Parra v. Mukasey
This text of 266 F. App'x 701 (Parra v. Mukasey) is published on Counsel Stack Legal Research, covering Court of Appeals for the Ninth Circuit primary law. Counsel Stack provides free access to over 12 million legal documents including statutes, case law, regulations, and constitutions.
Opinion
MEMORANDUM
This is a petition for review from the Board of Immigration Appeals’ (“BIA”) decision denying petitioner’s motion to reopen. In order to gain protection from removal under the Convention Against Torture, a petitioner must establish that it is more likely than not that he or she will be tortured upon removal to a given country. Lanza v. Ashcroft, 389 F.3d 917, 936 (9th Cir.2004). Petitioner must show that there is a “particularized threat” of torture in the country to which petitioner will otherwise be removed. Id. The BIA did not err in concluding that petitioner did not meet this standard. See id.
A correspondent’s motion for summary disposition is granted because the questions raised by this petition for review are so insubstantial as not to require further argument. See United States v. Hooton, 693 F.2d 857, 858 (9th Cir.1982) (per curiam) (stating standard). This petition for review is denied.
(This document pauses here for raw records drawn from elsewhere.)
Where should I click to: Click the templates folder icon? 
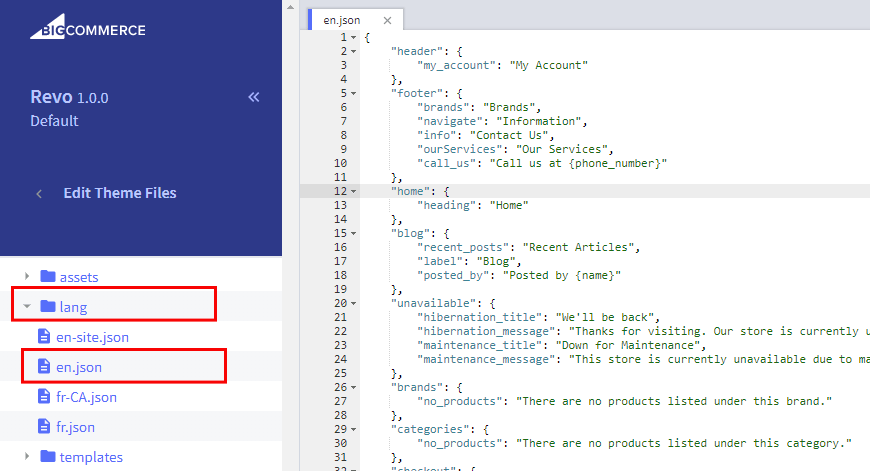tap(47, 457)
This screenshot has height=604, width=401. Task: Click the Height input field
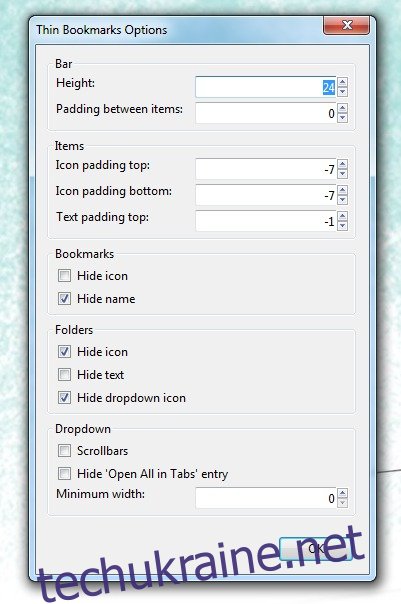(x=266, y=87)
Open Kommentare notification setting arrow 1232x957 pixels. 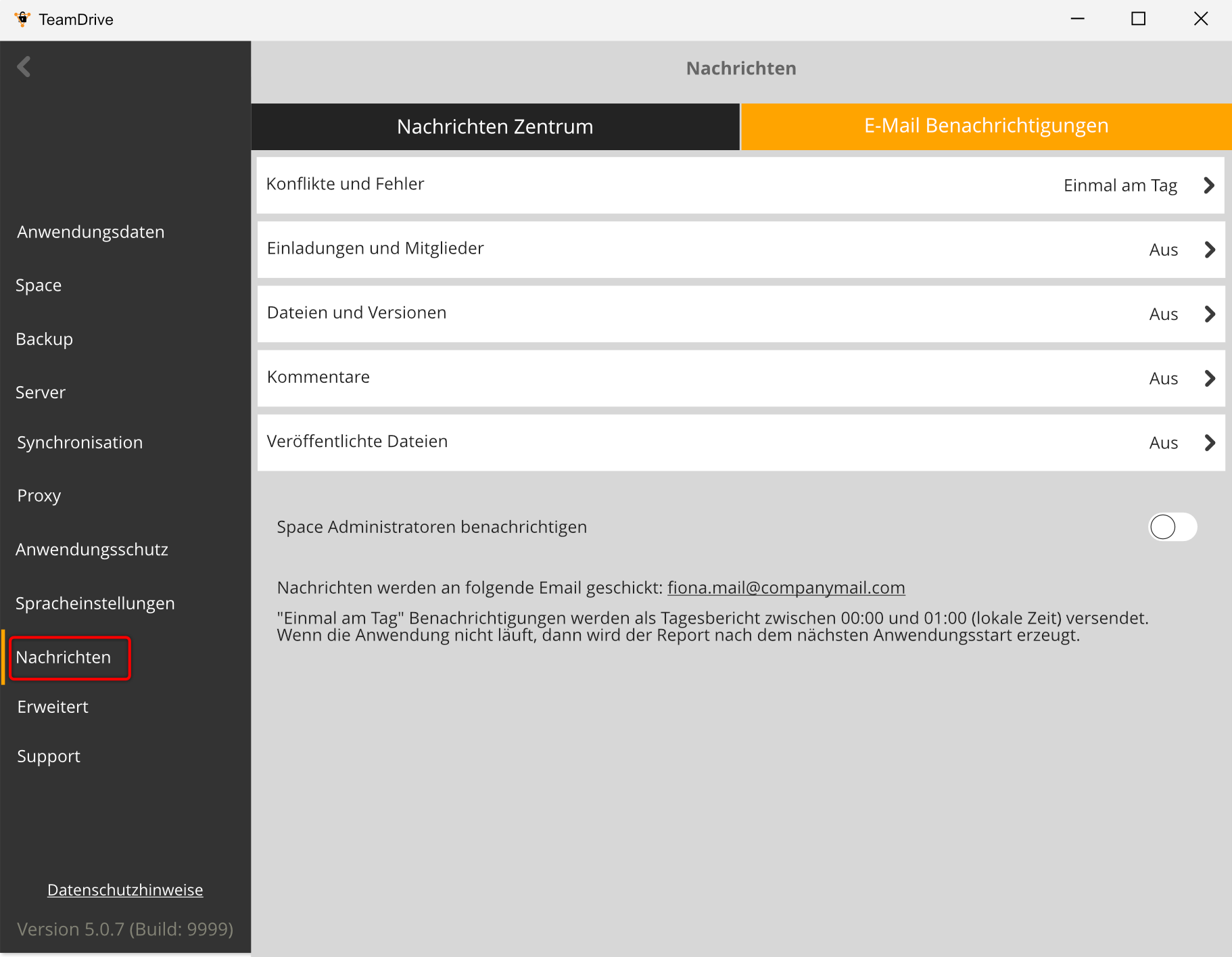[x=1209, y=378]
All other pending motions are denied as moot. The temporary stay of removal and voluntary departure confirmed by Ninth Circuit General Order 6.4(c) and Desta v. Ashcroft, 365 F.3d 741 (9th Cir.2004), shall continue in effect until issuance of the mandate.
PETITION FOR REVIEW DENIED.
This disposition is not appropriate for publication and is not precedent except as provided by 9th Cir. R. 36-3.